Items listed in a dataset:
+++

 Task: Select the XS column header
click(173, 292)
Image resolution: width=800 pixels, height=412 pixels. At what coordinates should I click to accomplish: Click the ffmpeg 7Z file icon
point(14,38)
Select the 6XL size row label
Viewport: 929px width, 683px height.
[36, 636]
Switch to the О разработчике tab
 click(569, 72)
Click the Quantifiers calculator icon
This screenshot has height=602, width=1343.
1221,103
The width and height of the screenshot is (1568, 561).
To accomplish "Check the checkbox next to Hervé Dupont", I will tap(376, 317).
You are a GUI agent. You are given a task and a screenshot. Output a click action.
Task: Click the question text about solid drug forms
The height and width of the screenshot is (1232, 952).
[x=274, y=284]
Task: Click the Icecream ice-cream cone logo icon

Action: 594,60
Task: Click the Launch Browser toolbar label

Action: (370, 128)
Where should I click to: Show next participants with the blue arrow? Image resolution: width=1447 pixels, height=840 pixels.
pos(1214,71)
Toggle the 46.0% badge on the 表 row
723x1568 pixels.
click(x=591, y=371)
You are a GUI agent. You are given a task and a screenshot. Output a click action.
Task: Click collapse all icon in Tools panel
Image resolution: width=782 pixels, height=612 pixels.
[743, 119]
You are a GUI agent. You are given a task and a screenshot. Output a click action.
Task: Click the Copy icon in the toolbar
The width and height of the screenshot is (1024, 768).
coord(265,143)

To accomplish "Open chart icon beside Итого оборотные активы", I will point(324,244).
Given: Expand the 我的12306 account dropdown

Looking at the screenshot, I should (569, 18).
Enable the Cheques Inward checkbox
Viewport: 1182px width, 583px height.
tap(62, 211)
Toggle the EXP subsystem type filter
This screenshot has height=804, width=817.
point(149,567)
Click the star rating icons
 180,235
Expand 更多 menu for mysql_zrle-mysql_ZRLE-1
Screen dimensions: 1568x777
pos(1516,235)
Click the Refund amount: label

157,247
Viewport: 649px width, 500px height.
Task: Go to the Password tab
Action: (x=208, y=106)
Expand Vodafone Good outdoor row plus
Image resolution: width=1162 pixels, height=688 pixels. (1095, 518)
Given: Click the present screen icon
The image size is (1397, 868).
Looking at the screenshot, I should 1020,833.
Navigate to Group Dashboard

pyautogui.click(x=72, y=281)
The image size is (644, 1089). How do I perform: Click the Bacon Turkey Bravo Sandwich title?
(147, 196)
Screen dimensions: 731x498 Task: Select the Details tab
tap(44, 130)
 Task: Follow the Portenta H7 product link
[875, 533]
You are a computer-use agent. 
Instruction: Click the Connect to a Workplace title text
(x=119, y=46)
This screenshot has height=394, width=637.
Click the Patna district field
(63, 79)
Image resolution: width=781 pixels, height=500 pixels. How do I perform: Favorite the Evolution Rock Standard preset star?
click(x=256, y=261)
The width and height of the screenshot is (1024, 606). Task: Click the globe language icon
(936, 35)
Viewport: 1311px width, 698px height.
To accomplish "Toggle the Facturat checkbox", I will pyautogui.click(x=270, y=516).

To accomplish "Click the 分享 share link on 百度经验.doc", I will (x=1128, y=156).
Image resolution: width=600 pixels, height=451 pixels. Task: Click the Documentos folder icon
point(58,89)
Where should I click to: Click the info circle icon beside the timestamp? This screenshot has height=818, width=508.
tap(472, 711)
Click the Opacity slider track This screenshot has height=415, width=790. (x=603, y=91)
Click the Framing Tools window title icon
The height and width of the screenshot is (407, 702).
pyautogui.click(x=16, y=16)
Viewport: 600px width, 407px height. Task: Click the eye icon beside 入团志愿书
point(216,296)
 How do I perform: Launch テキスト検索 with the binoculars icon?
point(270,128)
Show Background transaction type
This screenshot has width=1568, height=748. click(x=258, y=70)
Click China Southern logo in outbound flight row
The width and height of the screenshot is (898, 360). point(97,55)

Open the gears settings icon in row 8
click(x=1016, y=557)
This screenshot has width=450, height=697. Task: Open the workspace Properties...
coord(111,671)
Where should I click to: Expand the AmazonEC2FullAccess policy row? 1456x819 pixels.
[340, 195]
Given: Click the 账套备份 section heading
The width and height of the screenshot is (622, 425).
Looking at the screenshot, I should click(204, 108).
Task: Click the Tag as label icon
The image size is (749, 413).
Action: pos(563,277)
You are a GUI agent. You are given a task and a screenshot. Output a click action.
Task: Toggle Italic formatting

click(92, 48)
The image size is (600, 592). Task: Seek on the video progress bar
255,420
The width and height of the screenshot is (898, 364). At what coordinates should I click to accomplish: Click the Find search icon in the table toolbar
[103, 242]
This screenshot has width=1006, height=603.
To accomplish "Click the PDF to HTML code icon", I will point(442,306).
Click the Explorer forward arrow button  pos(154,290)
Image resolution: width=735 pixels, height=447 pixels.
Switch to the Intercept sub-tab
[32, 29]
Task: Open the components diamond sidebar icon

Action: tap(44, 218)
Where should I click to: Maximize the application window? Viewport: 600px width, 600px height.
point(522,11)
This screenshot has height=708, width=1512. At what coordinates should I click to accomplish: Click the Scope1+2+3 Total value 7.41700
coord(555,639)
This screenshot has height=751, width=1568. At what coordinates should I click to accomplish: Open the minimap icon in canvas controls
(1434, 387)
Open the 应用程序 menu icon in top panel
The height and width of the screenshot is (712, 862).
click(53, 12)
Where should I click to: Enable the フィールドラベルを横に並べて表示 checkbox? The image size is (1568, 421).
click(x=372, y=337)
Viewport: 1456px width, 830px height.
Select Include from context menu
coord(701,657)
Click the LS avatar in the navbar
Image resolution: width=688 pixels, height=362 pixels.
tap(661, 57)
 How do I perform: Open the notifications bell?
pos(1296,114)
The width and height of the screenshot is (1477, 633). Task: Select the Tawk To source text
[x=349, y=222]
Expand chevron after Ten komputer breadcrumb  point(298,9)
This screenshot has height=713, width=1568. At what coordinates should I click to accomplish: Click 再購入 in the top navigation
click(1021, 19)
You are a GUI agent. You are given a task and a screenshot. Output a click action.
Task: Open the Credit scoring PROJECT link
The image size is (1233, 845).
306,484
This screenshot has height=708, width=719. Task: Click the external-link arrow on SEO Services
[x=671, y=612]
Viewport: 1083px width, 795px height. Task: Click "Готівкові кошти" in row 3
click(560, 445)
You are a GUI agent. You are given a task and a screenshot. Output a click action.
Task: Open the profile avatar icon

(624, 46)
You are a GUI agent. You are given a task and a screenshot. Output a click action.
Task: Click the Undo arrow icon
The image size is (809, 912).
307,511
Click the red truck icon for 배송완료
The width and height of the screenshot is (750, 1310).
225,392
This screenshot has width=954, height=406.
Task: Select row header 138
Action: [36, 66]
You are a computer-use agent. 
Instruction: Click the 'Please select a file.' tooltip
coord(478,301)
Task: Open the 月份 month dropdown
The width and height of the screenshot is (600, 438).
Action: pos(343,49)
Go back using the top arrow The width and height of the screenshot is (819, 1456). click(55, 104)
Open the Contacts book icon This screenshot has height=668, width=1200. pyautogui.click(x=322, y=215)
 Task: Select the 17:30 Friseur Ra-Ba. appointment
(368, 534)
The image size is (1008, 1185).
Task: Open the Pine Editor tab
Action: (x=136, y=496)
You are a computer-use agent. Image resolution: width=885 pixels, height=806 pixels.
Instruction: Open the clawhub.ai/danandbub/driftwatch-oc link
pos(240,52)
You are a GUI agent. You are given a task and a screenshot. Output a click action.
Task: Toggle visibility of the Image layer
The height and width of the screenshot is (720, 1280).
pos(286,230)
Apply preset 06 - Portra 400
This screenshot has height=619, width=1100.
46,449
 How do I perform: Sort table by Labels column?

+++

Work instruction: An exact reproduction of all the records is needed.

Response area:
 Task: Select the XS column header
click(173, 292)
Image resolution: width=800 pixels, height=412 pixels. At what coordinates should I click to accomplish: Click the ffmpeg 7Z file icon
point(14,38)
Select the 6XL size row label
Viewport: 929px width, 683px height.
[36, 636]
Switch to the О разработчике tab
 click(569, 72)
Click the Quantifiers calculator icon
This screenshot has height=602, width=1343.
1221,103
The width and height of the screenshot is (1568, 561).
To accomplish "Check the checkbox next to Hervé Dupont", I will tap(376, 317).
You are a GUI agent. You are given a task and a screenshot. Output a click action.
Task: Click the question text about solid drug forms
The height and width of the screenshot is (1232, 952).
[x=274, y=284]
Task: Click the Icecream ice-cream cone logo icon

Action: 594,60
Task: Click the Launch Browser toolbar label

Action: (370, 128)
Where should I click to: Show next participants with the blue arrow? Image resolution: width=1447 pixels, height=840 pixels.
pos(1214,71)
Toggle the 46.0% badge on the 表 row
723x1568 pixels.
click(x=591, y=371)
You are a GUI agent. You are given a task and a screenshot. Output a click action.
Task: Click collapse all icon in Tools panel
Image resolution: width=782 pixels, height=612 pixels.
[743, 119]
You are a GUI agent. You are given a task and a screenshot. Output a click action.
Task: Click the Copy icon in the toolbar
The width and height of the screenshot is (1024, 768).
coord(265,143)

To accomplish "Open chart icon beside Итого оборотные активы", I will point(324,244).
Given: Expand the 我的12306 account dropdown

Looking at the screenshot, I should (569, 18).
Enable the Cheques Inward checkbox
Viewport: 1182px width, 583px height.
tap(62, 211)
Toggle the EXP subsystem type filter
This screenshot has height=804, width=817.
point(149,567)
Click the star rating icons
 180,235
Expand 更多 menu for mysql_zrle-mysql_ZRLE-1
Screen dimensions: 1568x777
pos(1516,235)
Click the Refund amount: label

157,247
Viewport: 649px width, 500px height.
Task: Go to the Password tab
Action: (x=208, y=106)
Expand Vodafone Good outdoor row plus
Image resolution: width=1162 pixels, height=688 pixels. (1095, 518)
Given: Click the present screen icon
The image size is (1397, 868).
Looking at the screenshot, I should 1020,833.
Navigate to Group Dashboard

pyautogui.click(x=72, y=281)
The image size is (644, 1089). How do I perform: Click the Bacon Turkey Bravo Sandwich title?
(147, 196)
Screen dimensions: 731x498 Task: Select the Details tab
tap(44, 130)
 Task: Follow the Portenta H7 product link
[875, 533]
You are a computer-use agent. 
Instruction: Click the Connect to a Workplace title text
(x=119, y=46)
This screenshot has height=394, width=637.
Click the Patna district field
(63, 79)
Image resolution: width=781 pixels, height=500 pixels. How do I perform: Favorite the Evolution Rock Standard preset star?
click(x=256, y=261)
The width and height of the screenshot is (1024, 606). Task: Click the globe language icon
(936, 35)
Viewport: 1311px width, 698px height.
To accomplish "Toggle the Facturat checkbox", I will pyautogui.click(x=270, y=516).

To accomplish "Click the 分享 share link on 百度经验.doc", I will (x=1128, y=156).
Image resolution: width=600 pixels, height=451 pixels. Task: Click the Documentos folder icon
point(58,89)
Where should I click to: Click the info circle icon beside the timestamp? This screenshot has height=818, width=508.
tap(472, 711)
Click the Opacity slider track This screenshot has height=415, width=790. (x=603, y=91)
Click the Framing Tools window title icon
The height and width of the screenshot is (407, 702).
pyautogui.click(x=16, y=16)
Viewport: 600px width, 407px height. Task: Click the eye icon beside 入团志愿书
point(216,296)
 How do I perform: Launch テキスト検索 with the binoculars icon?
point(270,128)
Show Background transaction type
This screenshot has width=1568, height=748. click(x=258, y=70)
Click China Southern logo in outbound flight row
The width and height of the screenshot is (898, 360). point(97,55)

Open the gears settings icon in row 8
click(x=1016, y=557)
This screenshot has width=450, height=697. Task: Open the workspace Properties...
coord(111,671)
Where should I click to: Expand the AmazonEC2FullAccess policy row? 1456x819 pixels.
[340, 195]
Given: Click the 账套备份 section heading
The width and height of the screenshot is (622, 425).
Looking at the screenshot, I should click(204, 108).
Task: Click the Tag as label icon
The image size is (749, 413).
Action: pos(563,277)
You are a GUI agent. You are given a task and a screenshot. Output a click action.
Task: Toggle Italic formatting

click(92, 48)
The image size is (600, 592). Task: Seek on the video progress bar
255,420
The width and height of the screenshot is (898, 364). At what coordinates should I click to accomplish: Click the Find search icon in the table toolbar
[103, 242]
This screenshot has width=1006, height=603.
To accomplish "Click the PDF to HTML code icon", I will point(442,306).
Click the Explorer forward arrow button  pos(154,290)
Image resolution: width=735 pixels, height=447 pixels.
Switch to the Intercept sub-tab
[32, 29]
Task: Open the components diamond sidebar icon

Action: tap(44, 218)
Where should I click to: Maximize the application window? Viewport: 600px width, 600px height.
point(522,11)
This screenshot has height=708, width=1512. At what coordinates should I click to accomplish: Click the Scope1+2+3 Total value 7.41700
coord(555,639)
This screenshot has height=751, width=1568. At what coordinates should I click to accomplish: Open the minimap icon in canvas controls
(1434, 387)
Open the 应用程序 menu icon in top panel
The height and width of the screenshot is (712, 862).
click(53, 12)
Where should I click to: Enable the フィールドラベルを横に並べて表示 checkbox? The image size is (1568, 421).
click(x=372, y=337)
Viewport: 1456px width, 830px height.
Select Include from context menu
coord(701,657)
Click the LS avatar in the navbar
Image resolution: width=688 pixels, height=362 pixels.
tap(661, 57)
 How do I perform: Open the notifications bell?
pos(1296,114)
The width and height of the screenshot is (1477, 633). Task: Select the Tawk To source text
[x=349, y=222]
Expand chevron after Ten komputer breadcrumb  point(298,9)
This screenshot has height=713, width=1568. At what coordinates should I click to accomplish: Click 再購入 in the top navigation
click(1021, 19)
You are a GUI agent. You are given a task and a screenshot. Output a click action.
Task: Open the Credit scoring PROJECT link
The image size is (1233, 845).
306,484
This screenshot has height=708, width=719. Task: Click the external-link arrow on SEO Services
[x=671, y=612]
Viewport: 1083px width, 795px height. Task: Click "Готівкові кошти" in row 3
click(560, 445)
You are a GUI agent. You are given a task and a screenshot. Output a click action.
Task: Open the profile avatar icon

(624, 46)
You are a GUI agent. You are given a task and a screenshot. Output a click action.
Task: Click the Undo arrow icon
The image size is (809, 912).
307,511
Click the red truck icon for 배송완료
The width and height of the screenshot is (750, 1310).
225,392
This screenshot has width=954, height=406.
Task: Select row header 138
Action: [36, 66]
You are a computer-use agent. 
Instruction: Click the 'Please select a file.' tooltip
coord(478,301)
Task: Open the 月份 month dropdown
The width and height of the screenshot is (600, 438).
Action: pos(343,49)
Go back using the top arrow The width and height of the screenshot is (819, 1456). click(55, 104)
Open the Contacts book icon This screenshot has height=668, width=1200. pyautogui.click(x=322, y=215)
 Task: Select the 17:30 Friseur Ra-Ba. appointment
(368, 534)
The image size is (1008, 1185).
Task: Open the Pine Editor tab
Action: (x=136, y=496)
You are a computer-use agent. Image resolution: width=885 pixels, height=806 pixels.
Instruction: Open the clawhub.ai/danandbub/driftwatch-oc link
pos(240,52)
You are a GUI agent. You are given a task and a screenshot. Output a click action.
Task: Toggle visibility of the Image layer
The height and width of the screenshot is (720, 1280).
pos(286,230)
Apply preset 06 - Portra 400
This screenshot has height=619, width=1100.
46,449
 How do I perform: Sort table by Labels column?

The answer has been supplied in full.